--- Supplied records Enclosed Below ---

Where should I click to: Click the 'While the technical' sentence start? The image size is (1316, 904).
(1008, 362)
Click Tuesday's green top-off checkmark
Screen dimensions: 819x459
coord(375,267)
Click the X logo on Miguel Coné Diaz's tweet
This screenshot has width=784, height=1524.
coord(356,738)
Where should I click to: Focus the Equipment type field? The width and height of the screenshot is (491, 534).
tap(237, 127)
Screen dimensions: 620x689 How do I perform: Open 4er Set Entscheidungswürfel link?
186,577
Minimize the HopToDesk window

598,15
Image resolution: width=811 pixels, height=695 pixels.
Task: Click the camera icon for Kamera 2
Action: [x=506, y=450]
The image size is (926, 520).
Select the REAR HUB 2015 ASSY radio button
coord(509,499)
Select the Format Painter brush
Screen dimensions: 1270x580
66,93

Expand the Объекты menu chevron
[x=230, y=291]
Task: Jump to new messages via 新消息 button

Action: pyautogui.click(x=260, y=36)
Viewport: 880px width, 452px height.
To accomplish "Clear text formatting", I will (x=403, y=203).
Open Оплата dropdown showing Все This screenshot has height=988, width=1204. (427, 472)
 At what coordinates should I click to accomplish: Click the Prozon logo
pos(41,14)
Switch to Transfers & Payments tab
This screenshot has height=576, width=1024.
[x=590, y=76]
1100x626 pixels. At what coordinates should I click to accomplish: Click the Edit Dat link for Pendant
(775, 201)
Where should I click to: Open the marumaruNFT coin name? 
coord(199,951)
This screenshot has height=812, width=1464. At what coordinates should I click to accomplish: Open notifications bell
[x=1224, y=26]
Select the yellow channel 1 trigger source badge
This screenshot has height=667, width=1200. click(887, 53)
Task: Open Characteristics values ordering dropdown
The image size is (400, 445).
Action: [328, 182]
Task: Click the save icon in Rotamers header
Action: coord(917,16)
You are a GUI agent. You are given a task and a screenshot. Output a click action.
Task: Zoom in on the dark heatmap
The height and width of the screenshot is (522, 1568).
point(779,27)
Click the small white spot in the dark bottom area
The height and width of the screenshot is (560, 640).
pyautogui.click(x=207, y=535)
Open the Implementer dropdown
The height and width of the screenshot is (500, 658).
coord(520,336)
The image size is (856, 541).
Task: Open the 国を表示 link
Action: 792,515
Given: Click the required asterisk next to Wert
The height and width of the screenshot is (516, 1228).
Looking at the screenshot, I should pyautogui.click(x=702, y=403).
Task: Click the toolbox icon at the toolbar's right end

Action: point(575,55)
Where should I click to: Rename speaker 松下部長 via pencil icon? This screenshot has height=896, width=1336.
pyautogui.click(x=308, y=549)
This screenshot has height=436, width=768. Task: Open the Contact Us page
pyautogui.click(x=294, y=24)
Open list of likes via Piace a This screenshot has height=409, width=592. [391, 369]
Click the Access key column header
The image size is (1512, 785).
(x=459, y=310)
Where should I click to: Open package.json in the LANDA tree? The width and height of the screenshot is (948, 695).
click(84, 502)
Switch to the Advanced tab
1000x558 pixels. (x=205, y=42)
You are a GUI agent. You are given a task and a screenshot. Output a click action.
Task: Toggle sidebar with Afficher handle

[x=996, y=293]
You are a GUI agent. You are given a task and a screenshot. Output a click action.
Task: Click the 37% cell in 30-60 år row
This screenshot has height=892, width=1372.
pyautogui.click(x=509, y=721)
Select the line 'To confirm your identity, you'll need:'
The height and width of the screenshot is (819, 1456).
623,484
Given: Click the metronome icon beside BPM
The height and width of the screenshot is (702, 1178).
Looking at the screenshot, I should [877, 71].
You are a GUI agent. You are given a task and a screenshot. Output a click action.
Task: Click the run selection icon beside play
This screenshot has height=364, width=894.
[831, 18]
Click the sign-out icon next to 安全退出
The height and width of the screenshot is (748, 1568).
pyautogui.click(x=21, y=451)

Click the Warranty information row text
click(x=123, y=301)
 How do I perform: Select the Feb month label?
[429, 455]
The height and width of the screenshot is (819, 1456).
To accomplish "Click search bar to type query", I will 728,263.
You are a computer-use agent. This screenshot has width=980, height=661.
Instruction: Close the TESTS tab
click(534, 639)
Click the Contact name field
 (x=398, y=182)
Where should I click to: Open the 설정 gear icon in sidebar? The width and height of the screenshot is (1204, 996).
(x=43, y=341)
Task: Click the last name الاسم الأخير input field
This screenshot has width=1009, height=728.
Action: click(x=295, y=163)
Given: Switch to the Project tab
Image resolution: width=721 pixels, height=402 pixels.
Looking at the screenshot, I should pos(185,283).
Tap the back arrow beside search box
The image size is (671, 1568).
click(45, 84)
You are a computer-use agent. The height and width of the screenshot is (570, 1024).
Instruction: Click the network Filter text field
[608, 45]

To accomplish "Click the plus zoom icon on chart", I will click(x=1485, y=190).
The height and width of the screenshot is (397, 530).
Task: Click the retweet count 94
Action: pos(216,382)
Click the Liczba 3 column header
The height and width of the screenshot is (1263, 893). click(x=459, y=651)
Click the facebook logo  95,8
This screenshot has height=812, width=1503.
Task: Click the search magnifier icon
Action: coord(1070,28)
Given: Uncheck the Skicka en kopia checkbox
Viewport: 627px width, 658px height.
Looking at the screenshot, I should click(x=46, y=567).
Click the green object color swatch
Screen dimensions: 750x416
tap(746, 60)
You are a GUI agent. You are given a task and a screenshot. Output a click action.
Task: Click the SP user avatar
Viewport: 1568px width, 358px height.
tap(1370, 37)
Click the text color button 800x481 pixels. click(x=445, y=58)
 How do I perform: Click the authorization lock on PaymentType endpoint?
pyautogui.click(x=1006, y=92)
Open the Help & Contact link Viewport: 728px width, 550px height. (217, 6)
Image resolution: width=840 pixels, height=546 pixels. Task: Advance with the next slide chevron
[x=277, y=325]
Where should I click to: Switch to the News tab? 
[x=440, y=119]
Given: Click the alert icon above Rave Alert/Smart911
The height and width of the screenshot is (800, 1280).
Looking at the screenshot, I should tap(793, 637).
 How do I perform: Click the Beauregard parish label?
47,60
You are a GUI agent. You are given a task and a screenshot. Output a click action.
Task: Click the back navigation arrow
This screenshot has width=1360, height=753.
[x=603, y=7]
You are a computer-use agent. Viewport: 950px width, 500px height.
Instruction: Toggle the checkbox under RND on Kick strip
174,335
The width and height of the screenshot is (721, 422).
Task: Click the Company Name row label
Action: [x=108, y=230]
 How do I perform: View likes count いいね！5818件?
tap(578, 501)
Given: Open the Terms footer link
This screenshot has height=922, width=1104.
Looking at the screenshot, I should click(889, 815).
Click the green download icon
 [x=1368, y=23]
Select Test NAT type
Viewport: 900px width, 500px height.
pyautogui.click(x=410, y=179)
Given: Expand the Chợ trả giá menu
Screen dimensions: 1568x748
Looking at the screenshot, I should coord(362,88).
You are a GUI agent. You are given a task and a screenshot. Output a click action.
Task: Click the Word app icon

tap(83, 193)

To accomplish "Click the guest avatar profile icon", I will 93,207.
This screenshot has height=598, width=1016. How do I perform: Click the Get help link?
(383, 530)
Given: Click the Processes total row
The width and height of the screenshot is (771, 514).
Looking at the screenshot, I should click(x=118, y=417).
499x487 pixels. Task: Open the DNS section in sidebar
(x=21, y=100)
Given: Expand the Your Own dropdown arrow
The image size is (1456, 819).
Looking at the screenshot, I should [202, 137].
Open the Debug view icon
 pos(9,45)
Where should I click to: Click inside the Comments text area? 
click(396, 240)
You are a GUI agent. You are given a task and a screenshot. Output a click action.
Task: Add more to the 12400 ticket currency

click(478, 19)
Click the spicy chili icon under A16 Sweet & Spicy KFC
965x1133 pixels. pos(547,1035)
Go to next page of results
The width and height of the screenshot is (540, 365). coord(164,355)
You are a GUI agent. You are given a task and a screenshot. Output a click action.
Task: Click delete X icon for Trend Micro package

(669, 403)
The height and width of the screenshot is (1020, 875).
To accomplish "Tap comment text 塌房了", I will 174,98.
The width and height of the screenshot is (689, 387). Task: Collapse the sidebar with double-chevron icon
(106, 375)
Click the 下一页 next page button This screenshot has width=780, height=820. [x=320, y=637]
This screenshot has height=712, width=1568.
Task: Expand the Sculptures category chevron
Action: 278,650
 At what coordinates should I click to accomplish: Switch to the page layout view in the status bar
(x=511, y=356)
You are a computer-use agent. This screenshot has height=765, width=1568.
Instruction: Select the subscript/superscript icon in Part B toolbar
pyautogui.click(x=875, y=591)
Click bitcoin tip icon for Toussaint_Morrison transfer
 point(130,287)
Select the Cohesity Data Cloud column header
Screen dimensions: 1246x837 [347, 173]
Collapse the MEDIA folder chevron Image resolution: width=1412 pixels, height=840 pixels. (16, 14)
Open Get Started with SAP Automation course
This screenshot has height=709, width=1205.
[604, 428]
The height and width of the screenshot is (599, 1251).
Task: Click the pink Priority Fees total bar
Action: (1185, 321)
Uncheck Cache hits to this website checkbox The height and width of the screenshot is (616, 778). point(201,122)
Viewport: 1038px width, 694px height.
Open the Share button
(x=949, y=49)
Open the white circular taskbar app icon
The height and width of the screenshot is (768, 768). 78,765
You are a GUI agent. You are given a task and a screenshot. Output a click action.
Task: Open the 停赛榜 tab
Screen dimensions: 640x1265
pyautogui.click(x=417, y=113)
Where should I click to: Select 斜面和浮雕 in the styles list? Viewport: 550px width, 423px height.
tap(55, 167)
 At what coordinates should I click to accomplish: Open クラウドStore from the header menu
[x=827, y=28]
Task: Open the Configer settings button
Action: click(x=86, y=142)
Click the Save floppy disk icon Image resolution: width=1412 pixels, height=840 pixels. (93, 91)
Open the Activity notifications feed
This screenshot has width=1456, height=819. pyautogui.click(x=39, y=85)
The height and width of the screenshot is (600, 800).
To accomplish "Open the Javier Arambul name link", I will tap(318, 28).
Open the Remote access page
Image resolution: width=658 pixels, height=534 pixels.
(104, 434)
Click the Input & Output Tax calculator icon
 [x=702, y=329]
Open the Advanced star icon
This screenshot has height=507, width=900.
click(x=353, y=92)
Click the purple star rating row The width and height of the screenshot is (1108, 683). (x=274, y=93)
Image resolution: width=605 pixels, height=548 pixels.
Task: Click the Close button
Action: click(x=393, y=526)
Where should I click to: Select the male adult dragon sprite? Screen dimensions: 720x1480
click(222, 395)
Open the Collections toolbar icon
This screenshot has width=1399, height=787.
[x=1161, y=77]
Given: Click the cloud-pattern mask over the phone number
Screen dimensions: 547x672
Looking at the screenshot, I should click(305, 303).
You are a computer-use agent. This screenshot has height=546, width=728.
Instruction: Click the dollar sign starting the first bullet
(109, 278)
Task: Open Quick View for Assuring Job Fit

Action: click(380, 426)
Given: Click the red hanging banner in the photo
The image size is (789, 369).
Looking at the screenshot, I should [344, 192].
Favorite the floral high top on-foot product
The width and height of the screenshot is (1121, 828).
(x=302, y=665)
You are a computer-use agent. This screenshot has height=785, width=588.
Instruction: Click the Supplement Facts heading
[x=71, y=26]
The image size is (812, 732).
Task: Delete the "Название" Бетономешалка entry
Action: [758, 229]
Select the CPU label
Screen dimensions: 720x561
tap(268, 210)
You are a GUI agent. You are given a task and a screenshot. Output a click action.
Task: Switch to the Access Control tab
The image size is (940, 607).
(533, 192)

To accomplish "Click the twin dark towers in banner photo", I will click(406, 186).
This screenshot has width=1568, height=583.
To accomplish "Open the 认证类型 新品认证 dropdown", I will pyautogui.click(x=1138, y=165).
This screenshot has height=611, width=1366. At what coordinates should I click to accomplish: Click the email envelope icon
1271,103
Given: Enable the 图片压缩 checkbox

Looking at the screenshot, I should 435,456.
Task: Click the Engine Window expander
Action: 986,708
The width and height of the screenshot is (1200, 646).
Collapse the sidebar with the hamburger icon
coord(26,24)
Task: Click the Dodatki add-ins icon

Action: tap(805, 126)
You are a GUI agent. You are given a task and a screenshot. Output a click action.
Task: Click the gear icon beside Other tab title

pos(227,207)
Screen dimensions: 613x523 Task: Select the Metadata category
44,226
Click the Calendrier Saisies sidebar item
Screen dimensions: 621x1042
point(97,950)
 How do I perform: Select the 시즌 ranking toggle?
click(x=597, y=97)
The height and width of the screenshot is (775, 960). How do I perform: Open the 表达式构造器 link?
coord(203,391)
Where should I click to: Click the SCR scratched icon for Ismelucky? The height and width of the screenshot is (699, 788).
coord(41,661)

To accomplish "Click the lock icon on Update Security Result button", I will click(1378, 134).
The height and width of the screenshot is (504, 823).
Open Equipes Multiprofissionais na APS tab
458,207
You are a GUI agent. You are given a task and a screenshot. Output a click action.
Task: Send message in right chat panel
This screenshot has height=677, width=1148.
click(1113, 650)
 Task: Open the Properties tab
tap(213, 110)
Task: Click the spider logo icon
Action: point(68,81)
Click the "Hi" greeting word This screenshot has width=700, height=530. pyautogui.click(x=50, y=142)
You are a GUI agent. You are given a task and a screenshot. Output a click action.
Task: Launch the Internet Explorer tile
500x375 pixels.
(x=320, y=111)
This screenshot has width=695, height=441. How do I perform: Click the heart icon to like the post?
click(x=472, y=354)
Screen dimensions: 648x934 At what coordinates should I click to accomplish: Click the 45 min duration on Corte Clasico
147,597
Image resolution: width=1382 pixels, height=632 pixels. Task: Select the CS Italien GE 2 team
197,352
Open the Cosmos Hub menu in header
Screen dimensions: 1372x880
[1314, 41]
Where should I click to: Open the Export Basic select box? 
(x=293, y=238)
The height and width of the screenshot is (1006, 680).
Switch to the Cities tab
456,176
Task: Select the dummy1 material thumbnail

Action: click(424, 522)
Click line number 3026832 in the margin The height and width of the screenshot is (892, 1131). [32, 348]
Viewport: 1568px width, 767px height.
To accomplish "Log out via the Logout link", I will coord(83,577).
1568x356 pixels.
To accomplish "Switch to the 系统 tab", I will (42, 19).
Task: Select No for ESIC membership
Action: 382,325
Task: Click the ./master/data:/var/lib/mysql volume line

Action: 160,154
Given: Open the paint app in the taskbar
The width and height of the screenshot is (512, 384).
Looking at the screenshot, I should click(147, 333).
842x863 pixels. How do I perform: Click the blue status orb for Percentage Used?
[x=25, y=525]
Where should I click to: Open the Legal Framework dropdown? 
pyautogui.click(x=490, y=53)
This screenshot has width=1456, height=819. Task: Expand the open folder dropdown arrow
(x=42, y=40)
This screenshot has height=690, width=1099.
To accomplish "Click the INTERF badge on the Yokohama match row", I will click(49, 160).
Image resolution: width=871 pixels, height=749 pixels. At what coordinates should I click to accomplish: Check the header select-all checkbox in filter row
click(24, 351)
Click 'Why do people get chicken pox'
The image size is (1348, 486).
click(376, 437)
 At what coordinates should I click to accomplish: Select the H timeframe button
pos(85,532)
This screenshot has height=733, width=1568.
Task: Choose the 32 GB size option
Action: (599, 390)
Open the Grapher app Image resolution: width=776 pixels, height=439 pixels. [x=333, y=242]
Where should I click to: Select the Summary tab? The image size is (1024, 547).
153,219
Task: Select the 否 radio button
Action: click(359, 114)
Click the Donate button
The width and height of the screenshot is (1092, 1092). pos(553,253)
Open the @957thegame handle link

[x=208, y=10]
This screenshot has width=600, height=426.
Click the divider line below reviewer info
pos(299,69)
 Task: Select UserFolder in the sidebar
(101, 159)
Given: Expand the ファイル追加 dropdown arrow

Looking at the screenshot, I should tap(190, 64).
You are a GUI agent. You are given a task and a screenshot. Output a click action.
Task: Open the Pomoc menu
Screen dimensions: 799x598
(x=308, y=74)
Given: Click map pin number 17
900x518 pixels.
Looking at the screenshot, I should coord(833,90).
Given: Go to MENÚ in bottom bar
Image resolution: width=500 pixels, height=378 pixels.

--- End of Enclosed Supplied records ---

[What you have to do]: Produce a word-for-word copy of everything above from the line holding "The width and height of the screenshot is (512, 384)." down to the line holding "Click 'Why do people get chicken pox'", with both of those lines kept.

[Answer section]:
The width and height of the screenshot is (512, 384).
Looking at the screenshot, I should click(147, 333).
842x863 pixels. How do I perform: Click the blue status orb for Percentage Used?
[x=25, y=525]
Where should I click to: Open the Legal Framework dropdown? 
pyautogui.click(x=490, y=53)
This screenshot has width=1456, height=819. Task: Expand the open folder dropdown arrow
(x=42, y=40)
This screenshot has height=690, width=1099.
To accomplish "Click the INTERF badge on the Yokohama match row", I will click(49, 160).
Image resolution: width=871 pixels, height=749 pixels. At what coordinates should I click to accomplish: Check the header select-all checkbox in filter row
click(24, 351)
Click 'Why do people get chicken pox'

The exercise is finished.